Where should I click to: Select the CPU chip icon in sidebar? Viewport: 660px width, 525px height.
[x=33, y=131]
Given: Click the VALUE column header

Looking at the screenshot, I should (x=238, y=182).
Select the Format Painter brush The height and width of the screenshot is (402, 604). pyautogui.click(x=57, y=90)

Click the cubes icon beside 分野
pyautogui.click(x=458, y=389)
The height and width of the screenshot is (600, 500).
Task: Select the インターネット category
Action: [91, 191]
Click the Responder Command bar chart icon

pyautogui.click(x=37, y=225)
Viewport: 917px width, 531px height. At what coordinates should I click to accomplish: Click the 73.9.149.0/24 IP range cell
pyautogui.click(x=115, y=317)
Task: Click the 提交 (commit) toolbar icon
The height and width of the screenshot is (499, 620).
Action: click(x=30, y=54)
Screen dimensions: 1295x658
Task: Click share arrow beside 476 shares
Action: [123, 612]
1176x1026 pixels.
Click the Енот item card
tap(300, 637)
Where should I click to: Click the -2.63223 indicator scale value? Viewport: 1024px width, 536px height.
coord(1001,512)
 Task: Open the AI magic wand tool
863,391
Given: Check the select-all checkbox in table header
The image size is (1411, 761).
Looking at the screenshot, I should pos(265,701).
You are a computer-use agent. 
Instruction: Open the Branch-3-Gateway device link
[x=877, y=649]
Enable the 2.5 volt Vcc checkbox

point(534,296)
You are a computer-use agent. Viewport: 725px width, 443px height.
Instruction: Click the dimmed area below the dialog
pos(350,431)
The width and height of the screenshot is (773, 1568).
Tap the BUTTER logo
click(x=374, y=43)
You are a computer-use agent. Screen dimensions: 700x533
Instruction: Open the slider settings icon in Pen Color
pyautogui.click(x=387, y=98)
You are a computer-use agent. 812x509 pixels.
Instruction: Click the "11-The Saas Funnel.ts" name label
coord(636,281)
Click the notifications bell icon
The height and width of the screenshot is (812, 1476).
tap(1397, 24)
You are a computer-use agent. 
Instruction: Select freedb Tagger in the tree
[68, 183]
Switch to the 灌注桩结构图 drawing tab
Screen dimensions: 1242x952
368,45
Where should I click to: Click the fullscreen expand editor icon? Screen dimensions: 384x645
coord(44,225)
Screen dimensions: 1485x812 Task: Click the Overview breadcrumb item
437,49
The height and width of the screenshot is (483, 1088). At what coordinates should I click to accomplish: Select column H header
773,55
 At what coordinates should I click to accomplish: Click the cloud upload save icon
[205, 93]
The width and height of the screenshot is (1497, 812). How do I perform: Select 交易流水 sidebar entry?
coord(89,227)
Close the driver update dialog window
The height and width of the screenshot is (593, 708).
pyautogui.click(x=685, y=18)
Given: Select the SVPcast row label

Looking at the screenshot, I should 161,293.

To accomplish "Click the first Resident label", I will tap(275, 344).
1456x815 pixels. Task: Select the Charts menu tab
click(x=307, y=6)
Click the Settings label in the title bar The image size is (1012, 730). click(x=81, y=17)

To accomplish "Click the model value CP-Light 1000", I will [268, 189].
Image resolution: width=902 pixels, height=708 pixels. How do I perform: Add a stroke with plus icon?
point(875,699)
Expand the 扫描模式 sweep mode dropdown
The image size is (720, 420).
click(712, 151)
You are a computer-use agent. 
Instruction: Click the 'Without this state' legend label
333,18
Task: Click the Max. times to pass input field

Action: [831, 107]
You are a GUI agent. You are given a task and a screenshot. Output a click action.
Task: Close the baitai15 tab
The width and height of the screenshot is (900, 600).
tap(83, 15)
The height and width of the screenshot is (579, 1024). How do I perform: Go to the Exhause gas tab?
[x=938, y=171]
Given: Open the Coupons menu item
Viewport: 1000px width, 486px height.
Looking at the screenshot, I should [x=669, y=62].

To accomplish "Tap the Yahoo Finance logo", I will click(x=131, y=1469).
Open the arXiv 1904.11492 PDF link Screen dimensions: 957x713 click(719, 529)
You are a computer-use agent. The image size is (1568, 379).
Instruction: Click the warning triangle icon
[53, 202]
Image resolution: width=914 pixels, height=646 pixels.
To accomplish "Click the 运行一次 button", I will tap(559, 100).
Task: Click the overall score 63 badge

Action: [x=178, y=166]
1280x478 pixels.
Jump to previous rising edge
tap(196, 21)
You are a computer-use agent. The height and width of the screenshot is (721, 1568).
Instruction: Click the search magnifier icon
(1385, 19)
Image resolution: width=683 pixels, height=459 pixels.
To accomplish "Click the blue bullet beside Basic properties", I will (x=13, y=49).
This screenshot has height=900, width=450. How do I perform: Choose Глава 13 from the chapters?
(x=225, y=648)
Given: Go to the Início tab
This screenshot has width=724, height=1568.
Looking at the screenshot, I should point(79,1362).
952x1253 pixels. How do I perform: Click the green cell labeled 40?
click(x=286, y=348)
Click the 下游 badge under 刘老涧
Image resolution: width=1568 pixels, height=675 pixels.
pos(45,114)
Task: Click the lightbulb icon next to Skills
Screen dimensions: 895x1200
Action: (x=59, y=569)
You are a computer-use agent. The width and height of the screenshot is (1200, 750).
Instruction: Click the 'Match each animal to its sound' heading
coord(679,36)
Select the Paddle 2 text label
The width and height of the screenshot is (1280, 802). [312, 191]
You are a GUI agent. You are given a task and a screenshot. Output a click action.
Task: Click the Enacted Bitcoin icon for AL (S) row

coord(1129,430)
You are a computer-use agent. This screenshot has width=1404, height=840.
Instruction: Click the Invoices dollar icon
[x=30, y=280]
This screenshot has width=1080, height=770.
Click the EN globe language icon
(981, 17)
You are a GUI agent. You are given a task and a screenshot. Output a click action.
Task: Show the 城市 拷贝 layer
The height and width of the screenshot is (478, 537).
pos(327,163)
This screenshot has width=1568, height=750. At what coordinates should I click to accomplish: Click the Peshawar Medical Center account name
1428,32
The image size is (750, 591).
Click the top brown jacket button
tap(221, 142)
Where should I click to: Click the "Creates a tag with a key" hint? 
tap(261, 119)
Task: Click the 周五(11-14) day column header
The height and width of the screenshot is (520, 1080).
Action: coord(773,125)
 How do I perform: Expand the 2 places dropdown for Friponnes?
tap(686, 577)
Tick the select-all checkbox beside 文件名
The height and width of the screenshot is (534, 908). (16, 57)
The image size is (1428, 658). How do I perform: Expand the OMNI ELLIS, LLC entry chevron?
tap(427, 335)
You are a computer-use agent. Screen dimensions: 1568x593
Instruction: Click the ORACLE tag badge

■ ■ ■ ■ ■

_DESCRIPTION OF THE TASK_.
If a line comes after the one that contains "Select the Format", leave it out; return every line of the entries up to that point exactly, starting with the first, with that line included.

_WRITTEN SOLUTION_.
Where should I click to: Select the CPU chip icon in sidebar? Viewport: 660px width, 525px height.
[x=33, y=131]
Given: Click the VALUE column header

Looking at the screenshot, I should (x=238, y=182).
Select the Format Painter brush The height and width of the screenshot is (402, 604). pyautogui.click(x=57, y=90)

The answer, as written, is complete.